HALAMAN =>
%%
Pembahasan
Kata tipologi terdiri atas type yaitu berasal dari kata typos (bahasa Yunani), yang bermakna impresi, gambaran, bentuk, jenis atau karakter suatu objek sedangkan logy adalah ilmu yang mempelajari tentang sesuatu, Sehingga tipologi dapat diartikan sebagai ilmu yang mempelajari tentang impresi, gambaran, bentuk, jenis atau karakter dari suatu objek.[1]
Pemikiran Islam kontemporer secara
morfologi kata pemikiran adalah kata jadian yang berakar dari kata “pikir” yang
berarti pendayagunaan akal untuk mempertimbangkan dan atau memperhatikan. Kata
kontemporer secara leksikal berarti pada masa atau semasa/sezaman atau pada
waktu yang sama.[2]
Pemikiran Islam kontemporer umumnya ditandai dengan lahirnya suatu kesadaran
baru atas keberadaan tradisi di satu sisi dan keberadaan modernitas di sisi
yang lain, serta bagaimana sebaiknya membaca keduanya.[3]
Jika disiplin ilmu Islam umumnya yang kita
kenal bersifat normatif, seperti mengkaji fiqih, ilmu kalam, ilmu mantik,
tasawuf. Maka pada disiplin ilmu Islam kontemporer tidak hanya konsen terhadap
hal tersebut, akan tetapi lebih kepada menghadapi problematika yang lebih
global, seperti permasalahan feminisme, gender, pluralisme, politik.
Contoh dari seorang pemikir Islam
kontemporer Fazlur Rahman yang berpendapat tentang hukum potong tangan bagi
pencuri, di era modern, memotong tangan selain dari hukum
Islam adalah melanggar
hak asasi manusia. Maka dari itu telah terjadi pergeseran makna dari memotong
tangan dengan hukum yang lain yang secara substansi hampir sama dengan hukum
memotong tangan. Jika memotong tangan bertujuan untuk memutus kemampuan mencuri
maka bisa diganti dengan penjara atau denda yang besar. Kesimpulannya jika
menggunakan metode Fazlur Rahman maka bisa dikatakan bahwa hukuman potong
tangan bisa diganti dengan hukukman lain seperti penjara atau denda, yang
menjadi ide moral adanya hukum ini adalah agar si pencuri jera dan memutus
kekuatan untuk mencuri. Karena jika ditinjau dari sio-historis, keadaan Arab
pada zaman nabi sangat jauh berbeda dengan keadaan zaman sekarang.
%%
BAGIAN DATA =>
%%
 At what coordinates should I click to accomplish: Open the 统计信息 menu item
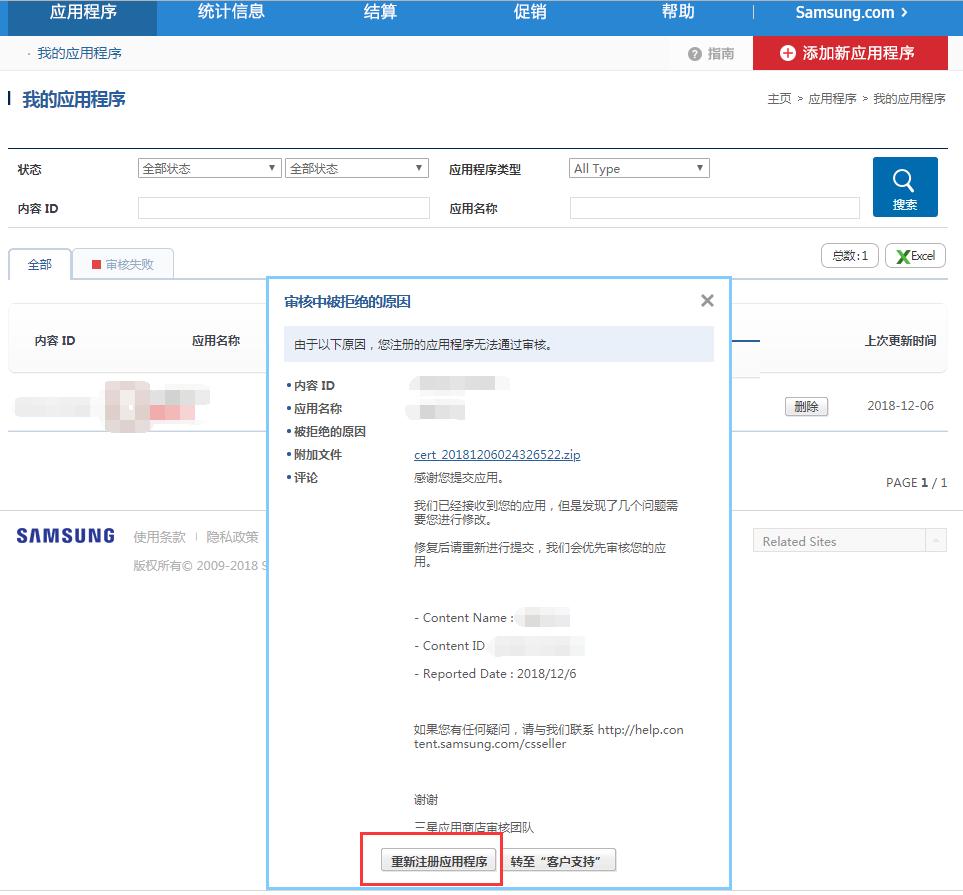coord(230,13)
%%
TUJUAN A => Menurut teks tentang pemikiran Islam kontemporer, dari kata Yunani apa asal kata "type" dalam tipologi?
TUJUAN B => Sebutkan semua problematika global yang dihadapi disiplin ilmu Islam kontemporer menurut teks tentang pemikiran Islam kontemporer.
TUJUAN C => Ketik ulang bagian teks tentang pemikiran Islam kontemporer, mulai dari "Contoh dari seorang" dan berakhir pada "keadaan zaman sekarang.".
Materi ini berdiri sendiri dan terpisah dari teks tentang pemikiran Islam kontemporer.

JAWABAN A => Kata "type" berasal dari kata Yunani typos.

JAWABAN B => Feminisme, gender, pluralisme, dan politik.

JAWABAN C =>
Contoh dari seorang pemikir Islam
kontemporer Fazlur Rahman yang berpendapat tentang hukum potong tangan bagi
pencuri, di era modern, memotong tangan selain dari hukum
Islam adalah melanggar
hak asasi manusia. Maka dari itu telah terjadi pergeseran makna dari memotong
tangan dengan hukum yang lain yang secara substansi hampir sama dengan hukum
memotong tangan. Jika memotong tangan bertujuan untuk memutus kemampuan mencuri
maka bisa diganti dengan penjara atau denda yang besar. Kesimpulannya jika
menggunakan metode Fazlur Rahman maka bisa dikatakan bahwa hukuman potong
tangan bisa diganti dengan hukukman lain seperti penjara atau denda, yang
menjadi ide moral adanya hukum ini adalah agar si pencuri jera dan memutus
kekuatan untuk mencuri. Karena jika ditinjau dari sio-historis, keadaan Arab
pada zaman nabi sangat jauh berbeda dengan keadaan zaman sekarang.